EXCERPTED TEXT:
Anthony Saglimbene, Chief Market Strategist – Ameriprise Financial
8/18/2025
Stocks have spent the summer near all-time highs amid a backdrop of strong corporate earnings, resilient economic data and recent policy developments.
Notably, investor sentiment continues to lean bullish, driven by a combination of fundamental strength and trading momentum. Yet, beneath the surface, we believe there are growing risks — particularly around trade policy, inflation and labor market dynamics — that investors may be underappreciating.
Below, we look at the factors fueling the recent stock gains and the risks that may disrupt their momentum.

What's driving investor confidence?
Here are some of the bullish dynamics that are fueling investor confidence:
- Strong Q2 earnings trends and stable Q3 outlooks: At the core of the current stock market rally sits strong corporate profitability. The second quarter earnings season has been a standout, in our view, with S&P 500 Index companies, in aggregate, handily beating analyst expectations.
- Big Tech leadership: Big Tech continues to lead on the profit front, fueled by secular growth in artificial intelligence (AI) and robust consumer/business demand.

PROVIDED DATA:

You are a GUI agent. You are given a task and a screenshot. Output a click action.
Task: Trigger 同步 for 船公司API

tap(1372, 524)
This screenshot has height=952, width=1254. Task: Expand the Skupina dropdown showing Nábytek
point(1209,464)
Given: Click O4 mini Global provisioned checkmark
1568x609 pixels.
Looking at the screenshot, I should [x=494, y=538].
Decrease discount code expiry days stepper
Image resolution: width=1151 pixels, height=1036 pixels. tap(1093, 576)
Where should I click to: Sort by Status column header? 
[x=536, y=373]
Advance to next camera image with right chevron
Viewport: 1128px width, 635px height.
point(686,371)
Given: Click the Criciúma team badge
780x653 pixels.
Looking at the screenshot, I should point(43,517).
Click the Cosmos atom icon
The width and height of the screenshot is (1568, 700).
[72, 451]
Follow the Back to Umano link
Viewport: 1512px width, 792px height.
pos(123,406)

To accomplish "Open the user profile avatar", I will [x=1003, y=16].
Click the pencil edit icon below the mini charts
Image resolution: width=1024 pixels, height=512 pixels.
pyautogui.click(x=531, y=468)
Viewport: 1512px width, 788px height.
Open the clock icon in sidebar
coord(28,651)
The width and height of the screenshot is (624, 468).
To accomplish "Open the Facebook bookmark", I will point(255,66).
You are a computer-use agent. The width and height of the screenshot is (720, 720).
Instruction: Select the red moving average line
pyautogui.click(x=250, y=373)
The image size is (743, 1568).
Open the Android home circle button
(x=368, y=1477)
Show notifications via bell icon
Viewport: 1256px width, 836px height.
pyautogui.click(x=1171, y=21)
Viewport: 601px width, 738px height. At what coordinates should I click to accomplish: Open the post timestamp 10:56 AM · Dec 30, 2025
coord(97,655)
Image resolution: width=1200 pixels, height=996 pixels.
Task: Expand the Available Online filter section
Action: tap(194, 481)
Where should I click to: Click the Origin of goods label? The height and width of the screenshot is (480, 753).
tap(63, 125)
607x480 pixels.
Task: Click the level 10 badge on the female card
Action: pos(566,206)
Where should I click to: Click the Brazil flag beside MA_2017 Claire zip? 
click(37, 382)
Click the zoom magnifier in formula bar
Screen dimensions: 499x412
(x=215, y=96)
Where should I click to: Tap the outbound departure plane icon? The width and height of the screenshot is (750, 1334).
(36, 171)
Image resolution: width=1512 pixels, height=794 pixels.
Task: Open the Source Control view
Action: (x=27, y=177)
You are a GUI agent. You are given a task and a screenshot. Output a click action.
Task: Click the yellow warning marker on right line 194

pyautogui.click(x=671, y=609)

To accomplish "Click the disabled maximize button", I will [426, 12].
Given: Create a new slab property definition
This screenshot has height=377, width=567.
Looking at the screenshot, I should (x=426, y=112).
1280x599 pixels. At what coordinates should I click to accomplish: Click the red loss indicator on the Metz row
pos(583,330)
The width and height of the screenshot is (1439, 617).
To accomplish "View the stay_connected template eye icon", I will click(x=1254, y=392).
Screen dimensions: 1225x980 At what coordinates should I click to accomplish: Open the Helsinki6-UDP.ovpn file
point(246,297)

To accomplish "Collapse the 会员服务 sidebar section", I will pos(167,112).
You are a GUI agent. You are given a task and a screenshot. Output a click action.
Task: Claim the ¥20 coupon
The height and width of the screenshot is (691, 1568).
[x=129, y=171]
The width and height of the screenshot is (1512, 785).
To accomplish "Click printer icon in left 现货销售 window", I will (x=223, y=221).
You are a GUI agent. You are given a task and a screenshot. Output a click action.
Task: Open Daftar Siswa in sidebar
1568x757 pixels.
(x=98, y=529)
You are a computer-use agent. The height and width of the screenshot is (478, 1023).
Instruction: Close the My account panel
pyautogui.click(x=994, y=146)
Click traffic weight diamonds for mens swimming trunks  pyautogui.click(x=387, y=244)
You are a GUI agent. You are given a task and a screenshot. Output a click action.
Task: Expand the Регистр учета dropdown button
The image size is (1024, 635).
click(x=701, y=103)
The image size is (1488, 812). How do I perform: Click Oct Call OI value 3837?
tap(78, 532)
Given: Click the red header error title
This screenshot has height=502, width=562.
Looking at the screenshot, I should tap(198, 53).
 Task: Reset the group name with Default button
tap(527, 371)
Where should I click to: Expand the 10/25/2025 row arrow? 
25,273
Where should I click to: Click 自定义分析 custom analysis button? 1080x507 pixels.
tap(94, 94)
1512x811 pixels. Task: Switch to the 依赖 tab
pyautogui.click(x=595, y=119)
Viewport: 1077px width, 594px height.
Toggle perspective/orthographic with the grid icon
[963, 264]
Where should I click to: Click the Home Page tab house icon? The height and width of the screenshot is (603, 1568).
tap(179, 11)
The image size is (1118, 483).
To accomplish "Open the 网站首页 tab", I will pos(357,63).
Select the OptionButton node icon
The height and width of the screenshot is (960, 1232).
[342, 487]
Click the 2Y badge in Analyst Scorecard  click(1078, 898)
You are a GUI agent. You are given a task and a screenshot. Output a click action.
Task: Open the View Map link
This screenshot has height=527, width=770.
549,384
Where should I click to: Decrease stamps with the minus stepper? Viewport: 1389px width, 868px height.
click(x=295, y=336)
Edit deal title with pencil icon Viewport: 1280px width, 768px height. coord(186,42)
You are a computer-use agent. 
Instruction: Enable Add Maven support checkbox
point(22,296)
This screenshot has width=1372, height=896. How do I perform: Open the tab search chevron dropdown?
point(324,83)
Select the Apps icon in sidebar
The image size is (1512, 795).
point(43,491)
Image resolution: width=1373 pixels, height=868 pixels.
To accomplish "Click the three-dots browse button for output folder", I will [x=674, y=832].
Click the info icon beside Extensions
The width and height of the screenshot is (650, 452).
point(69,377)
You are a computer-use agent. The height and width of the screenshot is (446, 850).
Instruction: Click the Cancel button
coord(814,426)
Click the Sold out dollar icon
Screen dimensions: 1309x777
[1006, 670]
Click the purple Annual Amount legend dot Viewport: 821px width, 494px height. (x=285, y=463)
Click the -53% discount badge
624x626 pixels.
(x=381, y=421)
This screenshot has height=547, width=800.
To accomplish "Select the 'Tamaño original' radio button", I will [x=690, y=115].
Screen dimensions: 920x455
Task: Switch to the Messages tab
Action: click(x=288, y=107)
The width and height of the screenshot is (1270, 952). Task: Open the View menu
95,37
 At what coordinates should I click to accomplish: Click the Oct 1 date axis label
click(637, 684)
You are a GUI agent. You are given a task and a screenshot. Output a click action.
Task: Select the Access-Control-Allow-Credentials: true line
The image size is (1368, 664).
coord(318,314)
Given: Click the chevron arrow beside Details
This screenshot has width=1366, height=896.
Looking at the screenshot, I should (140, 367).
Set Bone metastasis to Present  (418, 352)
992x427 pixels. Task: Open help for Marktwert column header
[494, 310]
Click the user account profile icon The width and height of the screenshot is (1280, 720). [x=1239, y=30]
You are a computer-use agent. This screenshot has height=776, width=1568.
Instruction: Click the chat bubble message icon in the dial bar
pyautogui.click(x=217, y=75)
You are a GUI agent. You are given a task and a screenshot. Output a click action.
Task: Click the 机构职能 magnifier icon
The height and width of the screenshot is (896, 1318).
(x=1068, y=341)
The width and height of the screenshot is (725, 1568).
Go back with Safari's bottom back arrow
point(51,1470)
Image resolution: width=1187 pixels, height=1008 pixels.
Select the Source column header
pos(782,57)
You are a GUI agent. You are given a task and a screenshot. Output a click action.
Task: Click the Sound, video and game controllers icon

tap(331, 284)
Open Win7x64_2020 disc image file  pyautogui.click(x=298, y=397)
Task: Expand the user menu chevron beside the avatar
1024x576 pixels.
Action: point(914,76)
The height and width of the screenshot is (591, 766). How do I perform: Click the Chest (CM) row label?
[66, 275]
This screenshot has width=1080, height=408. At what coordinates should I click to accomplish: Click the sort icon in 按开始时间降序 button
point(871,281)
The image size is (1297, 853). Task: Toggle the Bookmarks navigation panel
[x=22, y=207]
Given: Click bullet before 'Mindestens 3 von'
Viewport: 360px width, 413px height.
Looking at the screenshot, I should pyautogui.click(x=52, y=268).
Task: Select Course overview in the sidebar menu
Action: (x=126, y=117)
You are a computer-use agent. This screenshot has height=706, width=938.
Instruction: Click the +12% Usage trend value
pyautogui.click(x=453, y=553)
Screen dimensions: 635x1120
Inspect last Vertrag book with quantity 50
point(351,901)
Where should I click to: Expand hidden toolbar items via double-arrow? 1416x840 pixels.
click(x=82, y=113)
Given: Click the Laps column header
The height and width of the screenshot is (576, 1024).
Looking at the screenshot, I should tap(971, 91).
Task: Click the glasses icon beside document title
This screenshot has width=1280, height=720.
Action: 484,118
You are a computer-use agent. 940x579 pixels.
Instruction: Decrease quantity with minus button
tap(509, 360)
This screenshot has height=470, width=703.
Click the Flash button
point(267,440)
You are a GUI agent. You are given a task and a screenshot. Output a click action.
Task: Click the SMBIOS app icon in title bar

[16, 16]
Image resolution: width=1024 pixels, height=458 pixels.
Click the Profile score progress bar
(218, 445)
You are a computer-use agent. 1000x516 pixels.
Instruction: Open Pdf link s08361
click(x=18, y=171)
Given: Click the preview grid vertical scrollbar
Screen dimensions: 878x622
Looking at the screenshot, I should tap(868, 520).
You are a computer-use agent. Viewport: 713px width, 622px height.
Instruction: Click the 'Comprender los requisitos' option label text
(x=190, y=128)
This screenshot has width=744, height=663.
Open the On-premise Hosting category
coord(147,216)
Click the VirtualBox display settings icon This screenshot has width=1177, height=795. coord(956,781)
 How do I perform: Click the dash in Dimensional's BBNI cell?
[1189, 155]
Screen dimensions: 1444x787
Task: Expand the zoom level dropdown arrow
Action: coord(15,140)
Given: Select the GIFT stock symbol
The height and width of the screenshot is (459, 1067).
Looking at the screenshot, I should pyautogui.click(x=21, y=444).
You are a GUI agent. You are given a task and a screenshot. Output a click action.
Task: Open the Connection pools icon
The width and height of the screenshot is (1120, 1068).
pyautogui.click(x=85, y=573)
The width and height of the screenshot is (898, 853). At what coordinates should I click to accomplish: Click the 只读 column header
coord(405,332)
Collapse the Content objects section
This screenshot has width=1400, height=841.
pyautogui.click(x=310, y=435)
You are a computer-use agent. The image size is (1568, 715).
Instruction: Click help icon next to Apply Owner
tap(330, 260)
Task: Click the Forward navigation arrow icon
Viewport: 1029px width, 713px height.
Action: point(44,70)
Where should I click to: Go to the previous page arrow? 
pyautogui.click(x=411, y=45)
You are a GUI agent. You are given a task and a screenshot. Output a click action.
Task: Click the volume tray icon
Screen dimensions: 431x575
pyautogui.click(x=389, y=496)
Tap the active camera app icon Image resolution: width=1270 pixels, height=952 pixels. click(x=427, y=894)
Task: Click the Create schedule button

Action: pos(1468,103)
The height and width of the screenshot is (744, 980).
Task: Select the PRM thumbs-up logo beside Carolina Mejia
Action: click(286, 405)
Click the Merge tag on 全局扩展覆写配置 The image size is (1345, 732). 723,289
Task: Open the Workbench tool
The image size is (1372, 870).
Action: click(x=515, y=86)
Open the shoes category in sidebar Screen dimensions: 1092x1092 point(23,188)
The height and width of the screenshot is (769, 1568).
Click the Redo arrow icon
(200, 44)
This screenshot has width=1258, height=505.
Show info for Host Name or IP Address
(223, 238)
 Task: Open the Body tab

GOAL 1: Translate this sentence from the market commentary into French: "Stocks have spent the summer near all-time highs amid a backdrop of strong corporate earnings, resilient economic data and recent policy developments."
GOAL 2: Extend the market commentary on stock gains and their risks beyond its final sentence, keeping its formal register.

EXPECTED ANSWER 1: Les actions ont passé l'été à proximité de leurs plus hauts historiques, dans un contexte de solides bénéfices des entreprises, de données économiques résilientes et d'évolutions récentes des politiques publiques.

EXPECTED ANSWER 2:
- Resilient economic data: Recent economic data has supported the bullish tone among investors, despite a major downward adjustment in job growth over recent months. For example, headline inflation remains relatively tame and weekly jobless claims have stayed low, suggesting that the labor market, while softening, remains intact. Services activity, which drives the bulk of U.S. gross domestic product (GDP), continues to show resilience as well.
- Improved consumer confidence: Consumer confidence recently hit a five-month high, indicating that conditions remain favorable for corporate earnings and economic growth.
- Policy clarity: Policy developments have also added further fuel to the stock rally. The passage of the One Big Beautiful Bill has provided clarity on taxes and fiscal priorities, extended the debt ceiling, and increased spending on defense and border security.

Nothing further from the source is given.